Asked about this and other issues in a detailed e-mail, Kane's spokeswoman replied: "We have no further comments."

Williams also said that a top lawyer in Kane's office, testifying in response to a subpoena, contradicted her assertions that the sting might have been racially motivated.

"There is absolutely nothing in the case file that would lead one to believe" that the sting targeted black elected officials, the lawyer testified, adding that he "never for one second believed" that allegation.

According to people familiar with the testimony, that lawyer was prosecutor Bruce Beemer, Kane's second in command.

Williams' office also obtained an e-mail exchange between "two high-ranking officials" in Kane's office, according to the grand jury. In the exchange, another of the attorney general's top aides wrote that "no legislator was entrapped," and that the office had "ample" reason to target those it selected as part of the sting. According to the grand jury report, the other aide agreed.

Those comments were made by former prosecutor Linda Dale Hoffa, who left the office in the fall, to Beemer, according to people familiar with the e-mails.

Neither Hoffa nor Beemer could be reached for comment Tuesday.

In a lengthy statement this spring, Beemer said he supported Kane's decision to end the probe. While detailing numerous objections to the sting, he did not mention racial targeting.

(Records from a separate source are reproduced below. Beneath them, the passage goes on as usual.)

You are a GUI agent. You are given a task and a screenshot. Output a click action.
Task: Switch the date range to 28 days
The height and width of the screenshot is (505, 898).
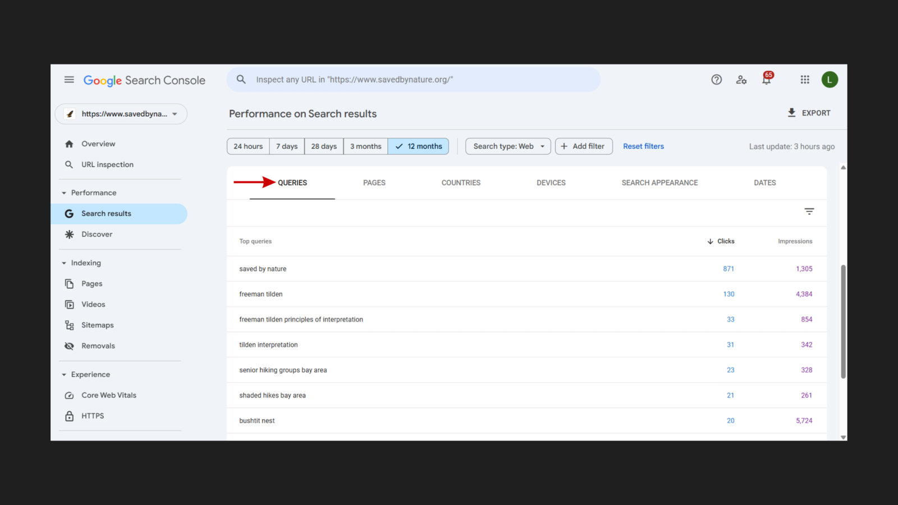323,146
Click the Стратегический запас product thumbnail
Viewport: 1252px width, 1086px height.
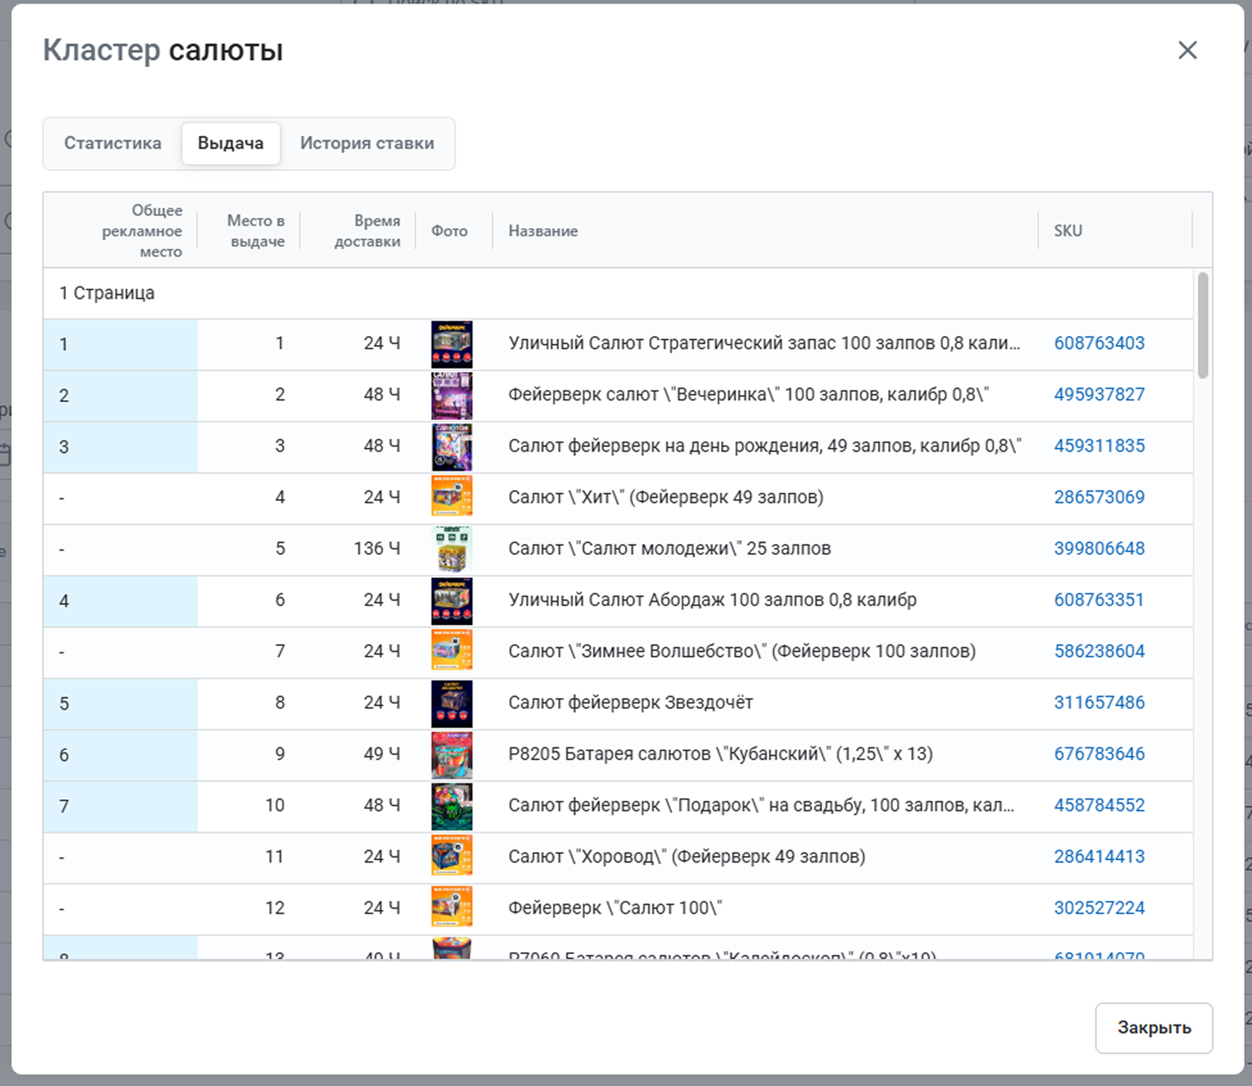point(451,345)
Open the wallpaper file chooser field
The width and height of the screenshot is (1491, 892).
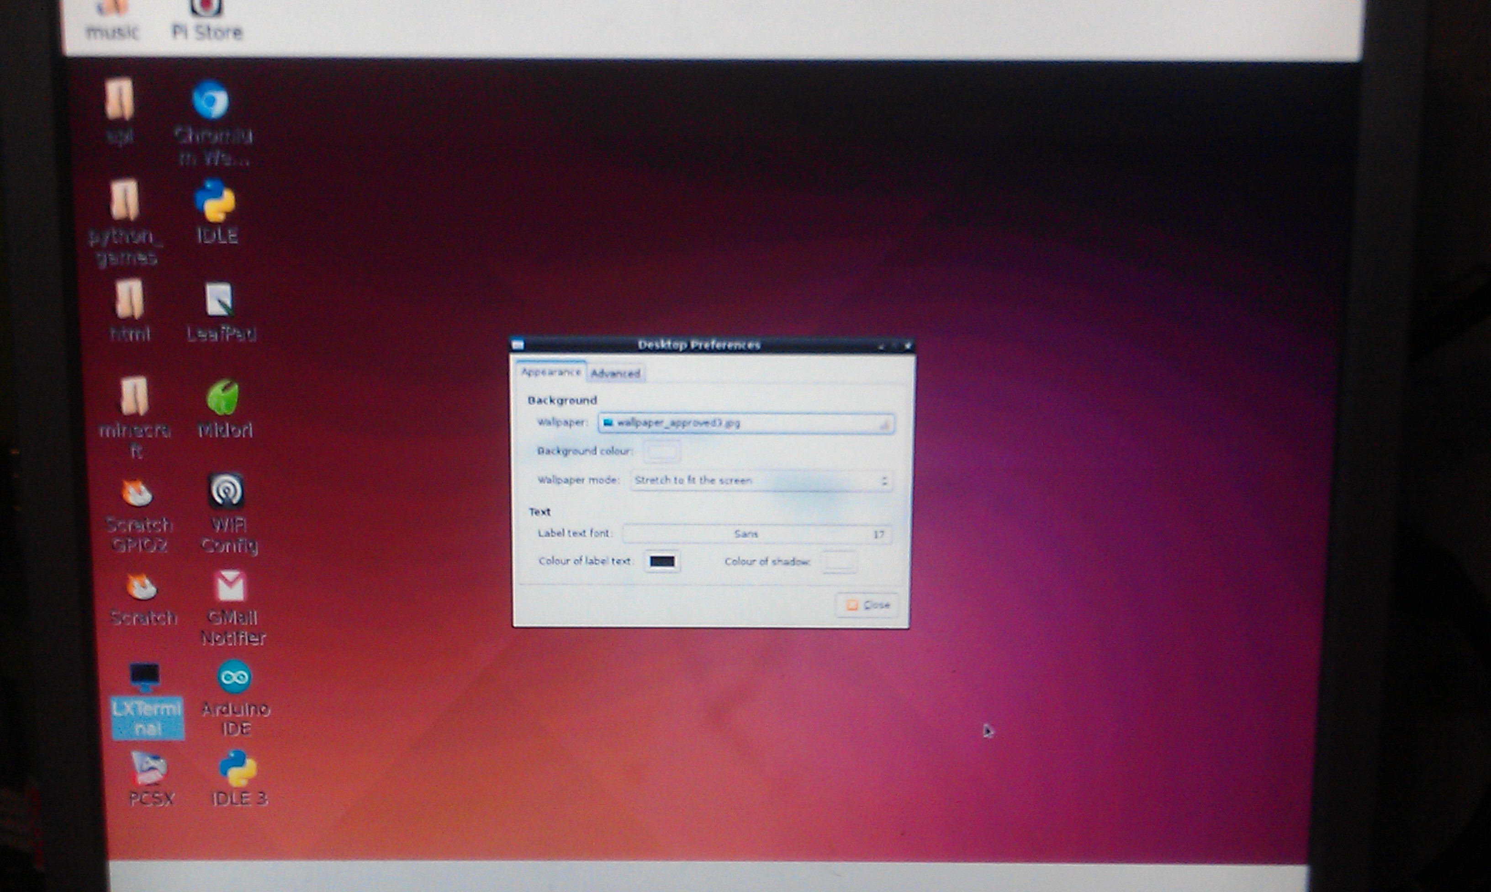[x=746, y=424]
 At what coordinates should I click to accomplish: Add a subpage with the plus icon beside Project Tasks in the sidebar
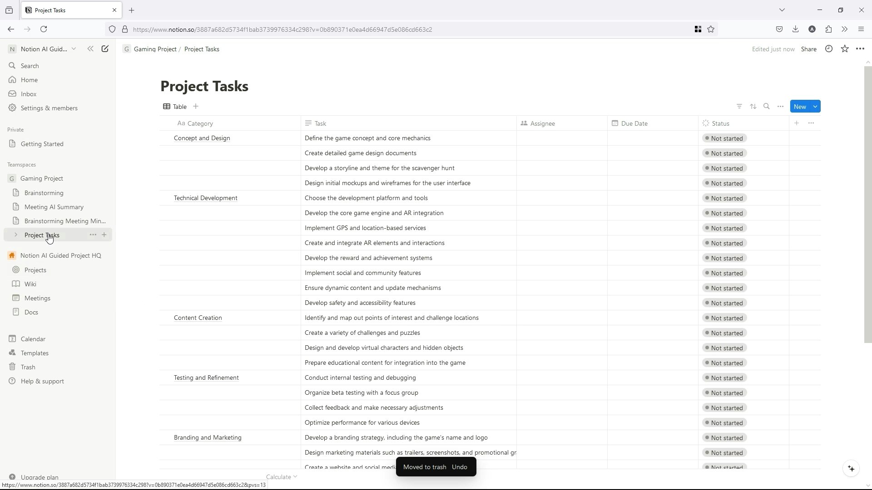pyautogui.click(x=104, y=235)
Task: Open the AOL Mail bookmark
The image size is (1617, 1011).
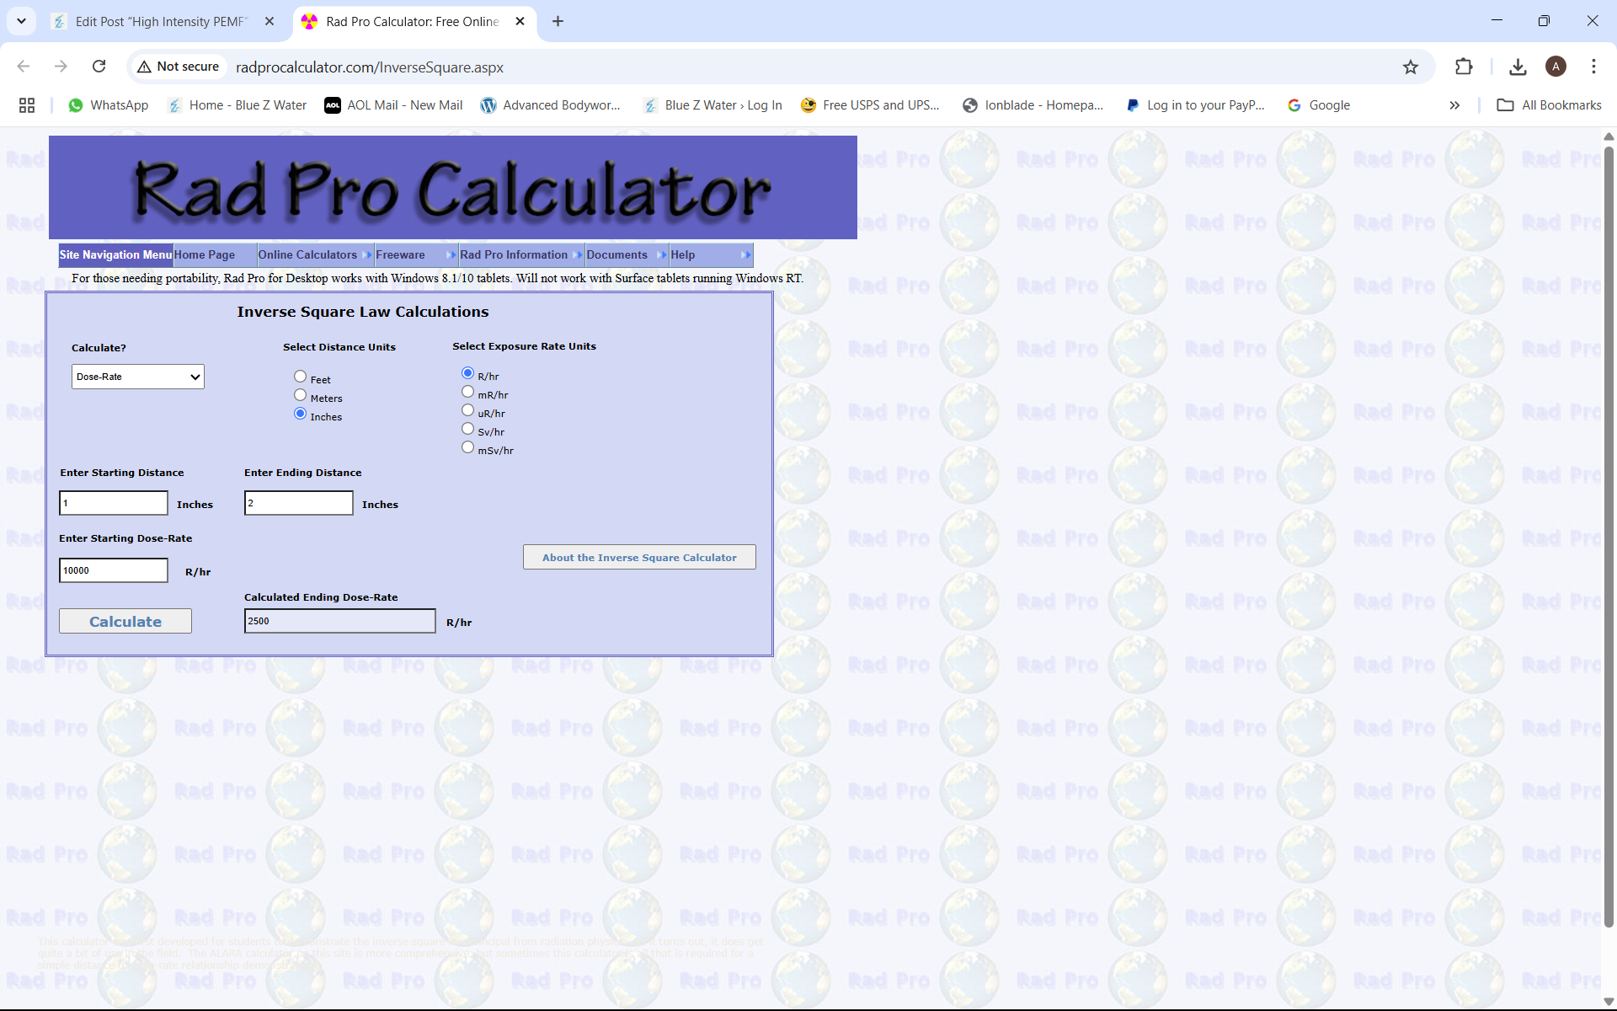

Williams also challenged another key Kane assertion: that Ali would have made an unreliable witness because he agreed to cooperate with state prosecutors only after being charged with defrauding a state food program of $430,000.

Kane said Ali had been offered "the deal of the century" with all charges dropped.

Williams said his grand jury had, in effect, reinvestigated that fraud case, subpoenaing documents and interviewing the agents who conducted the investigation of Ali.

He said that review found that Ali's theft was actually of less than $100,000.

The grand jury presentment called this a sum "sufficient to provide the leverage needed to gain his cooperation, but hardly so extreme as to justify dropping a major political probe at precisely the point where the evidence was complete and compelling."

Williams repeatedly rejected the suggestion that those targeted by the sting had been selected because they are black. He said each target had led to the next, in a chain of political ties that had nothing to do with race.

"They took money not because they were targeted, or tricked, or because of their race," Williams said. "They took it because they wanted the money."